Haut-Katanga : L’armée sensibilise les femmes au patriotisme face à la crise dans l’Est

Dans un contexte de crise sécuritaire importante, la vingt-deuxième région militaire de la République Démocratique du Congo a organisé, le mercredi 7 mai, une conférence à Lubumbashi destinée à sensibiliser les femmes au patriotisme et à leur rôle dans la résolution des conflits.

Déroulée dans la salle des plénières du nouveau siège de l’Assemblée provinciale, la conférence a rassemblé des femmes issues de différentes couches sociales, soulignant ainsi la volonté d’impliquer l’ensemble de la communauté dans ces enjeux cruciaux.

La présence notable du vice-gouverneur Martin KAZEMBZ SHULA et du président de l’Assemblée provinciale, Michel KABWE MWAMBA, a mis en lumière l’importance que les autorités locales accordent à cette initiative.

Michel KABWE a déclaré que « sensibiliser la femme à l’amour de la patrie, c’est toucher toute la nation », insistant ainsi sur leur rôle fondamental dans la transmission des valeurs patriotiques aux générations futures.

Cependant, cette stratégie de ciblage des femmes soulève également des questions.
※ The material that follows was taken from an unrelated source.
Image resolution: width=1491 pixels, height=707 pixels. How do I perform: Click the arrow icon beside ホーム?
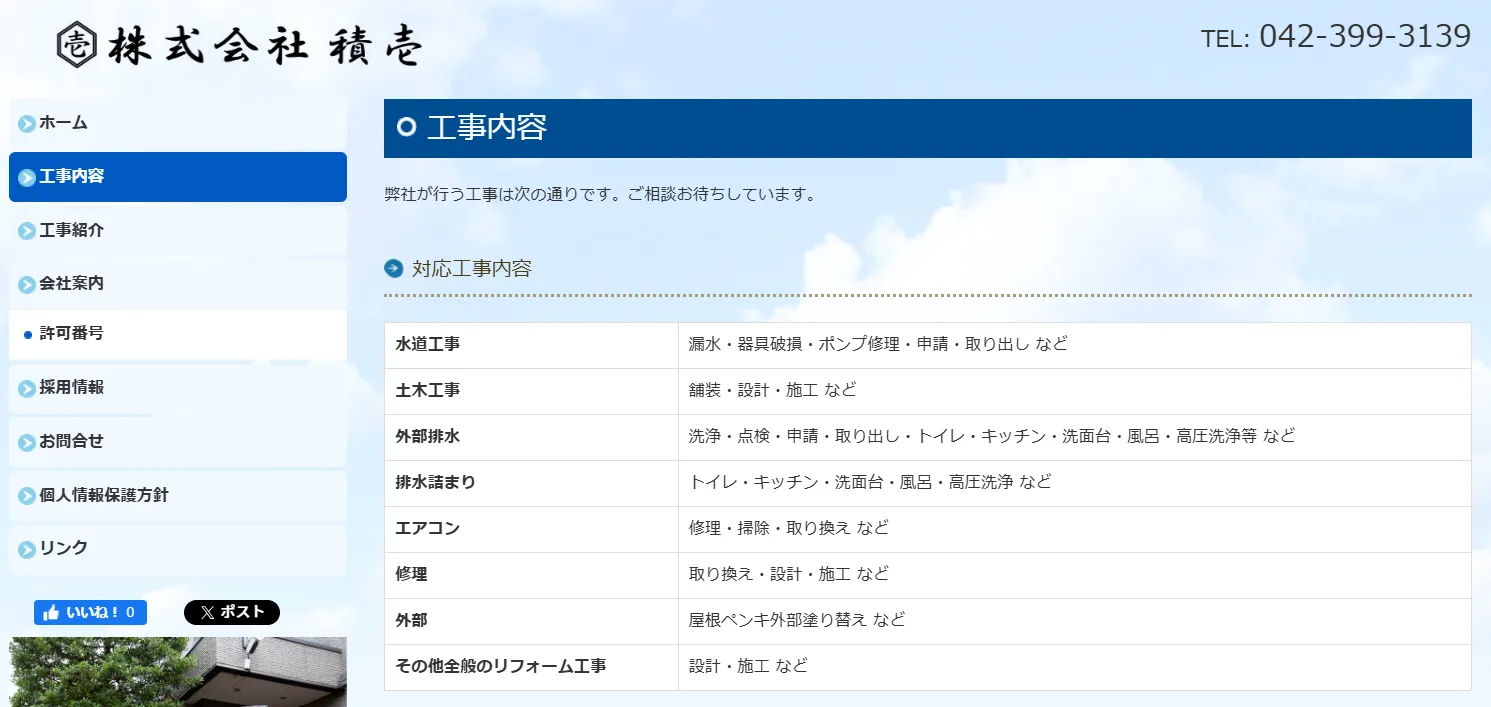pos(27,124)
En effet, certains analystes s’interrogent sur le risque que cette approche renforce des stéréotypes de genre, en réduisant les femmes à un rôle de simples transmetteurs de valeurs, plutôt qu’à celui d’actrices actives et engagées dans la construction de la paix et la réconciliation.

L’intervention du général de brigade Eddy KAPEND IRUNG, commandant de la vingt-deuxième région militaire, a été particulièrement remarquée et saluée comme un moment clé de la conférence. Son engagement patriotique a été mis en avant, bien que sa figure reste controversée en raison d’un passé complexe qui suscite à la fois admiration et réserves au sein de la population.

Un autre moment fort de la conférence a été le témoignage poignant de DJUMA, survivant de la guerre d’agression de 1999-2000. 

Son récit a offert une perspective humaine et bouleversante sur les ravages du conflit, mettant en évidence la nécessité de privilégier le dialogue plutôt que la guerre. 

Alors que son appel à l’apaisement a profondément résonné, certains s’interrogent néanmoins : de tels témoignages sont-ils suffisants pour catalyser un véritable changement d’attitude au sein de la population et encourager une résolution pacifique des conflits dans l’Est du pays ?

Dans le cadre des efforts de l’armée pour galvaniser le patriotisme au sein des habitants du Haut-Katanga, il est essentiel de réfléchir aux méthodes de sensibilisation employées. La construction d’une paix durable et inclusive nécessite que toutes les voix soient entendues, en tenant compte des différentes réalités et des vécus de chaque groupe de la société. L’inclusion des femmes dans ces discussions ne doit pas se limiter à une approche paternaliste, mais être considérée comme un levier essentiel pour bâtir une société plus harmonieuse et résiliente.